* Input data:
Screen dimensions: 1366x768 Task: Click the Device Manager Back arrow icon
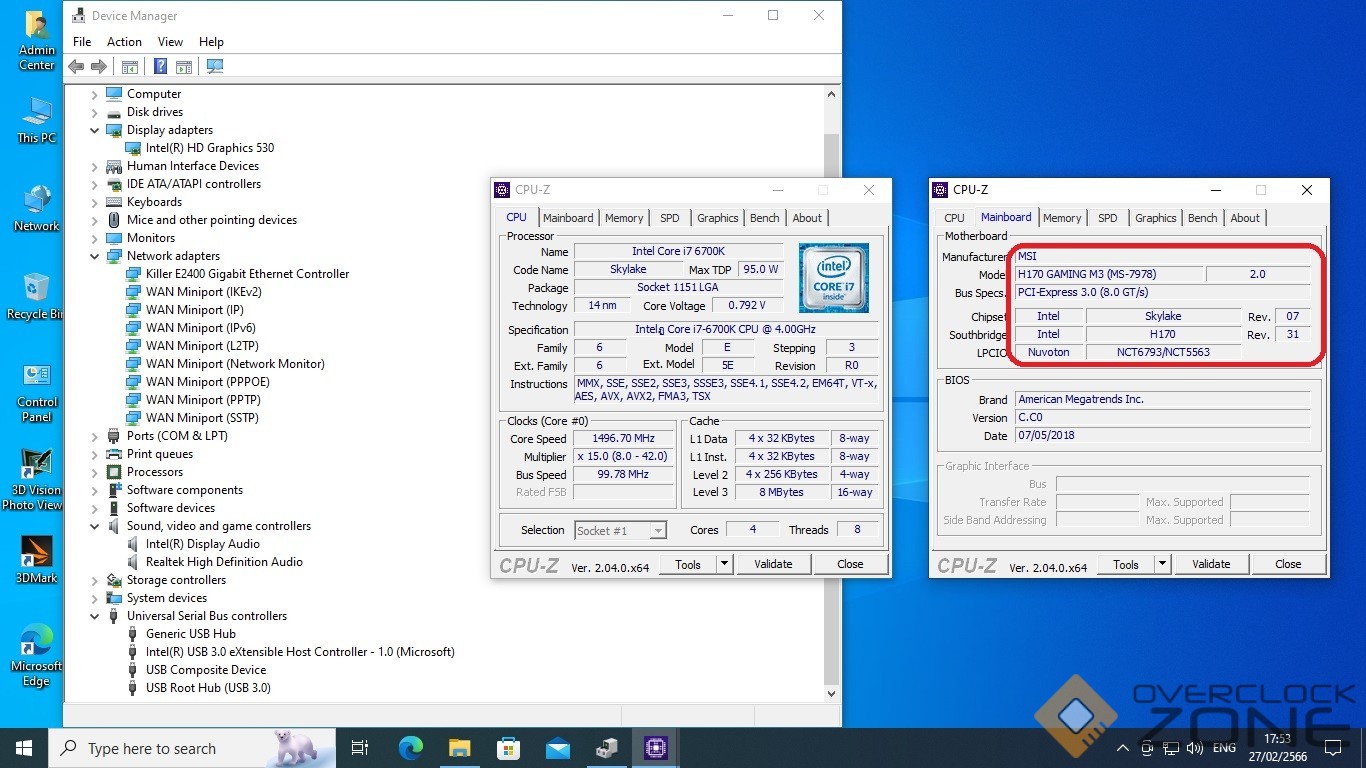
* * *
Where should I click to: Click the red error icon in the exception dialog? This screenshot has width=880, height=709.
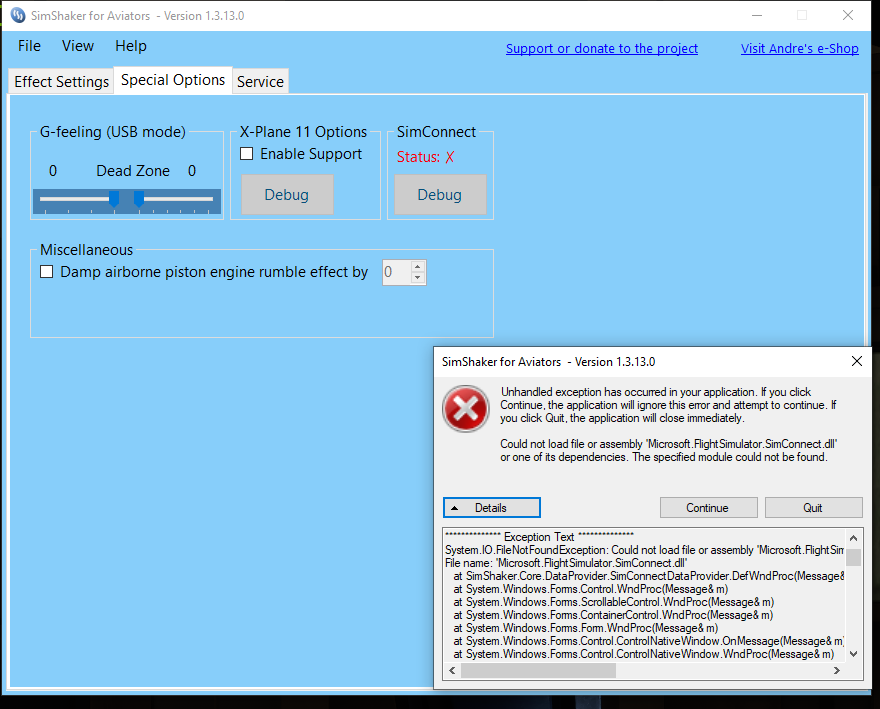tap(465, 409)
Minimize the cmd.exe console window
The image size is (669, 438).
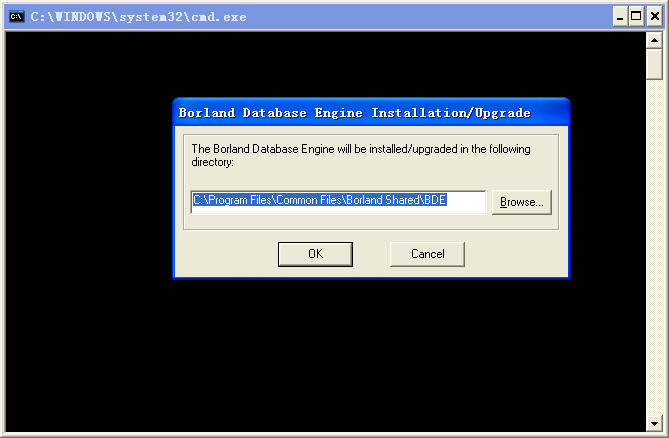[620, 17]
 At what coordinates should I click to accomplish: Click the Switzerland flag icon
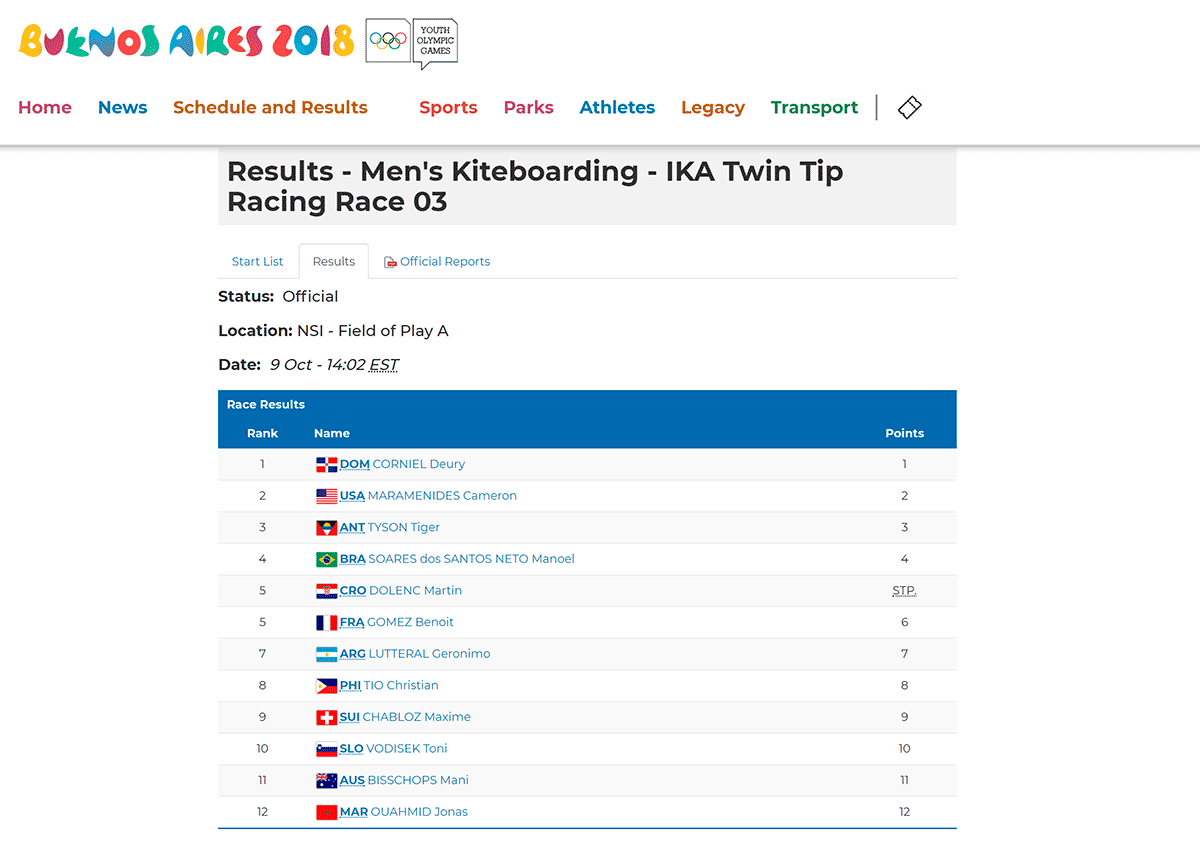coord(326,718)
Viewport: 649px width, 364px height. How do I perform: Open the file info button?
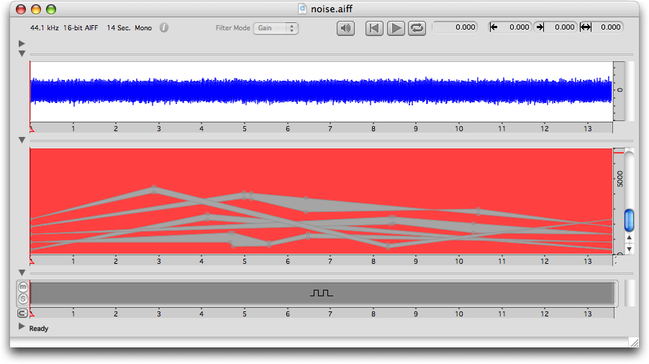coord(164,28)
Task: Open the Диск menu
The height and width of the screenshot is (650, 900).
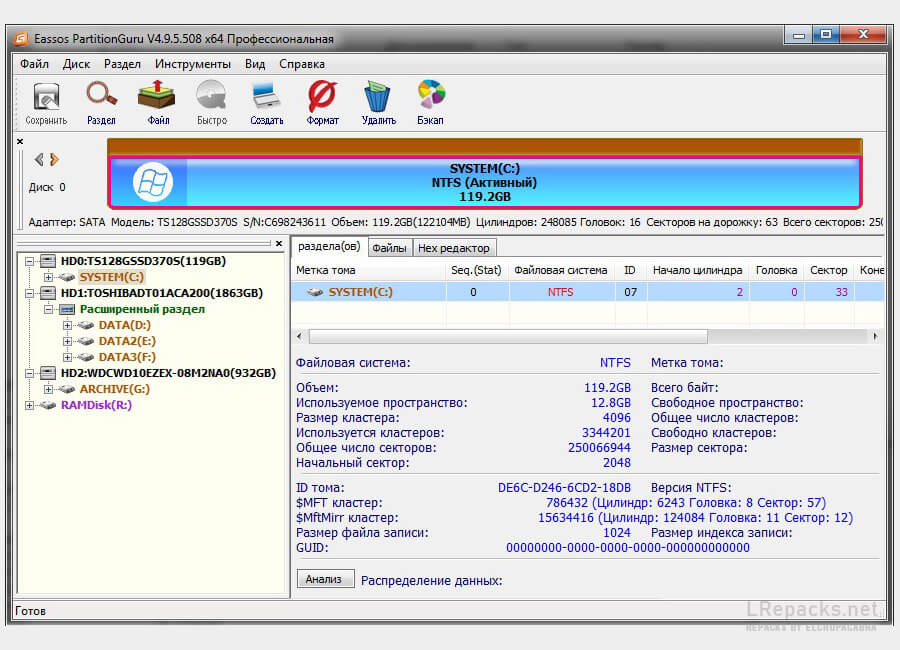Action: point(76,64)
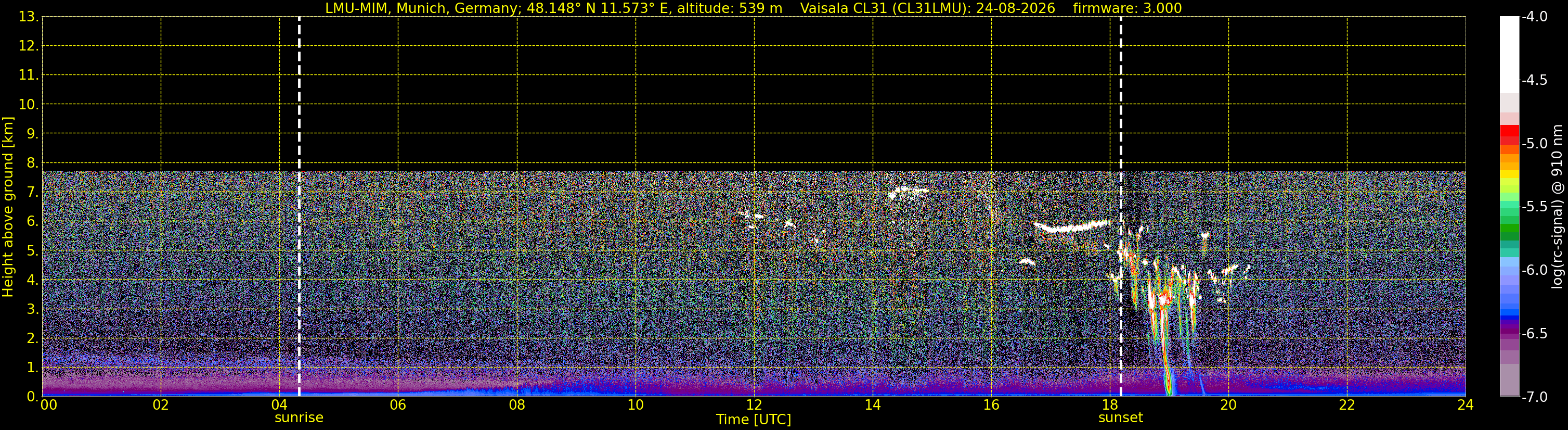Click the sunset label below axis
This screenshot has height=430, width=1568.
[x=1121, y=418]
==
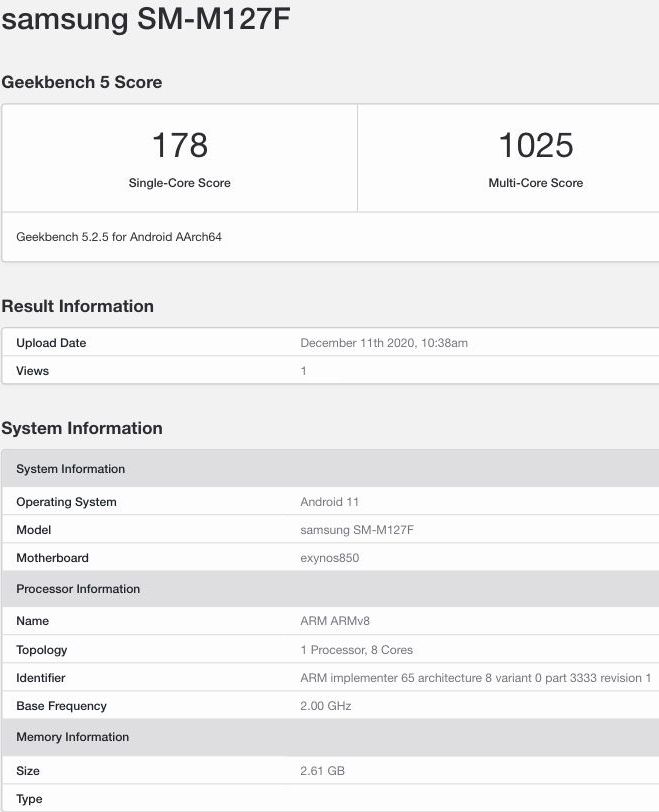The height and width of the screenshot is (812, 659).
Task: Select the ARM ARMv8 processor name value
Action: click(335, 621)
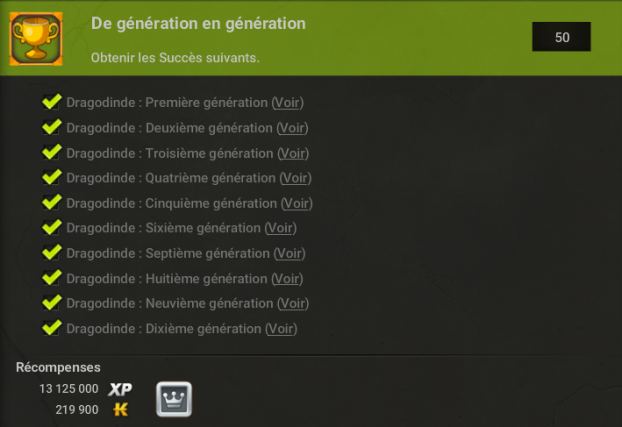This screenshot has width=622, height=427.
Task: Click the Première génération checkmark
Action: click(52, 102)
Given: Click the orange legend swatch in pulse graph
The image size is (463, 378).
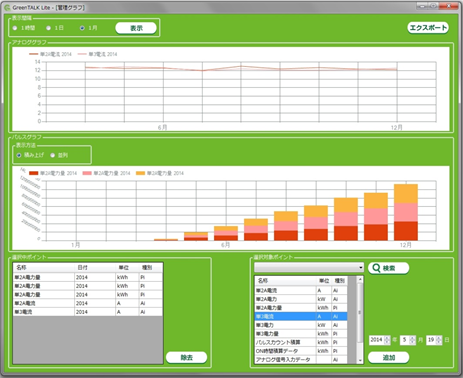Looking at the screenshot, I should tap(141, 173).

* Required work: What you write must match the listing exactly, from the line with "Minimize the cmd.exe console window" up to and including the line with "Task: Open the Диск menu". Pictures stay out.

* Task output:
Minimize the cmd.exe console window
The image size is (669, 438).
[620, 17]
 At what coordinates should I click to accomplish: Click the Switzerland flag icon
coord(326,718)
Viewport: 649px width, 364px height. How do I perform: Open the file info button?
coord(164,28)
Task: Open the Диск menu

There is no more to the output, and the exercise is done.